これはあくまで言葉の歴史です。「gay」という言葉が同性愛を示す意味で誕生したのは20世紀になってからですけど、当然、大昔から同性愛者は存在しました。ただ、同性愛を性的指向として認識する枠組みはなく、表現するラベルも存在しませんでした。
同性愛が当たり前に社会に存在していた時代としてよく取り上げられるのが、古代ギリシャ(古代ギリシア)です(BBC)。決して同性愛に寛容な楽園のような世界だったわけではないのですが、同性愛の営みが間違いなくあったのは歴史の痕跡から推察されています。
しかし、その歴史の事実は反LGBTQに染まっている人たちにとっては目障りでしかなく…。歴史の全否定はできずとも、あの手この手で「いや…でも…」「そうだとしても…」と食い下がってきたり、「史実の人間のことを勝手に決めつけるのはよくないし…」と謎の謙虚さをアピールしたり、「同性婚の制度は無かったから、やっぱり同性愛は有害だと当時から思っていたんだよ!」と自信満々に決めつけて断言したり、今日も今日とて自由気ままです。
今回紹介するドキュメンタリー・シリーズも、誰よりも古代ギリシャ評論家であると自負する反LGBTQの人たちに目ざとくターゲットにされてしまいました。
それが本作『アレクサンドロス大王: 神が生まれし時』です。
この2024年に「Netflix」で独占配信された『アレクサンドロス大王 神が生まれし時』は、タイトルのとおり、紀元前300年代に古代ギリシャのアルゲアス朝マケドニア王国の王に在位していた「アレクサンドロス3世」(「アレクサンドロス大王」「アレクサンダー大王」「イスカンダル」とも呼ばれる)を主題にした、歴史伝記ドキュメンタリーです。
ドキュメンタリーですが、大部分は歴史再現ドラマとなっており、「ドラマ9割、解説1割」くらいの中身です。

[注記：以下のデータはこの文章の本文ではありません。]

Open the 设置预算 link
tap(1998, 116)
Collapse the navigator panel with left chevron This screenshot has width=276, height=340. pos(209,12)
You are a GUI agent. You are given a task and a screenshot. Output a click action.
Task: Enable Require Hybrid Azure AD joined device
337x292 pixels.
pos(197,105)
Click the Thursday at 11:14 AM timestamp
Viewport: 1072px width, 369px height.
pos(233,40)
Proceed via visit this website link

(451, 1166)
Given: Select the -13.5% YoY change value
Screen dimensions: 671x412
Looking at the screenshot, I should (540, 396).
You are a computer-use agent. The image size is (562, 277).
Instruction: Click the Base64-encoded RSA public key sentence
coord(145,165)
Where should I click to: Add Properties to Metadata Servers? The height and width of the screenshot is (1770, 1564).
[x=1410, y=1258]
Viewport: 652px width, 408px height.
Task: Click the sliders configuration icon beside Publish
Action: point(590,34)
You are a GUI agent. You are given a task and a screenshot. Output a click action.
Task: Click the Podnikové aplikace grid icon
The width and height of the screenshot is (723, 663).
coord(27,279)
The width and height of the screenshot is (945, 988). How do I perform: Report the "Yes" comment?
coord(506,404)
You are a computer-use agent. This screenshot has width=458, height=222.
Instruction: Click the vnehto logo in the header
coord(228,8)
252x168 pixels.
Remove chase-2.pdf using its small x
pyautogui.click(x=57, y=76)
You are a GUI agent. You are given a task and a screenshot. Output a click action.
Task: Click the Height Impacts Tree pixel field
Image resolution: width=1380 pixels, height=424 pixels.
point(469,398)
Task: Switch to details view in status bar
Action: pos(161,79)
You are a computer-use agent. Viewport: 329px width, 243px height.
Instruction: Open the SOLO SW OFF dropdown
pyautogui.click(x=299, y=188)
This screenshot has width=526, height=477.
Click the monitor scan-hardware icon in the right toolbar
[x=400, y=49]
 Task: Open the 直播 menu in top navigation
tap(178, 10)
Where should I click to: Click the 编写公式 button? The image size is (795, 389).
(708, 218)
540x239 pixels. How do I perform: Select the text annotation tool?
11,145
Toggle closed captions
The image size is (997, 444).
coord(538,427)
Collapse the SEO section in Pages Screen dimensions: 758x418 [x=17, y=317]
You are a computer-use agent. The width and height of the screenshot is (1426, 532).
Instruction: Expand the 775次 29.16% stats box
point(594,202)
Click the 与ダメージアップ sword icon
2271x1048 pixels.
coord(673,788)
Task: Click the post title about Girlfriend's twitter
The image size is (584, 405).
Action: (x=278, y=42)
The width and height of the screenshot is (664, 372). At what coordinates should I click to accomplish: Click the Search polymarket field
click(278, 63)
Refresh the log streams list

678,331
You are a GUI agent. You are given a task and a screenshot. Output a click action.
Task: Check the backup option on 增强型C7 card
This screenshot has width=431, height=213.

散発的ではありますが、歴史の重要な局面が映像化されていて、臨場感と共に歴史を眺めることができます。
で、本作の何が一部の人の逆鱗に触れたかというと、お察しのとおり、アレクサンドロス3世を同性愛者(もしくは両性愛者)として描いているからです。
なお、アレクサンドロス3世が同性愛的関係にあったという話は新説などではなく、歴史家の間ではだいぶ前から浸透している定説です。本作も同性愛的側面をメインで取り上げているわけでもなく、あくまで再確認くらいのサラっとして描き方となっています。
それでも同性愛は「現代の病理」もしくは「イデオロギー」だと信じている反LGBTQの人たちは本作が配信されるや否や、「woke(ポリコレ)だ!」と脊髄反射で喚き始め…(MovieWeb)。実はアレクサンドロス3世の同性愛的側面の描写に批判が起こったのは、これが初めてではなく、2004年の“オリバー・ストーン”監督の映画『アレキサンダー』でも同じ反応がありました。だから20年前と変わらない光景なんですね。
近年は『アフリカン・クイーンズ クレオパトラ』でもそうだったのですけど、歴史上の偉人をドキュメンタリーで描く際に、少しでも保守的な規範に逸れたことをすると、「やりやがったな!」と血気盛んにバッシングが飛んでくるのが恒例行事になっています。
それはさておき、『アレクサンドロス大王 神が生まれし時』は、「アレクサンドロス3世って誰だっけ? よく知らないな?」という初心者が歴史に触れるきっかけにはなると思います。歴史の教科書を読むのは飽きるけど、映像なら観れるという人もいますからね。そこまで小難しい学術的な話にはならないです(逆に歴史に詳しい人には物足りない中身かなとも思います)。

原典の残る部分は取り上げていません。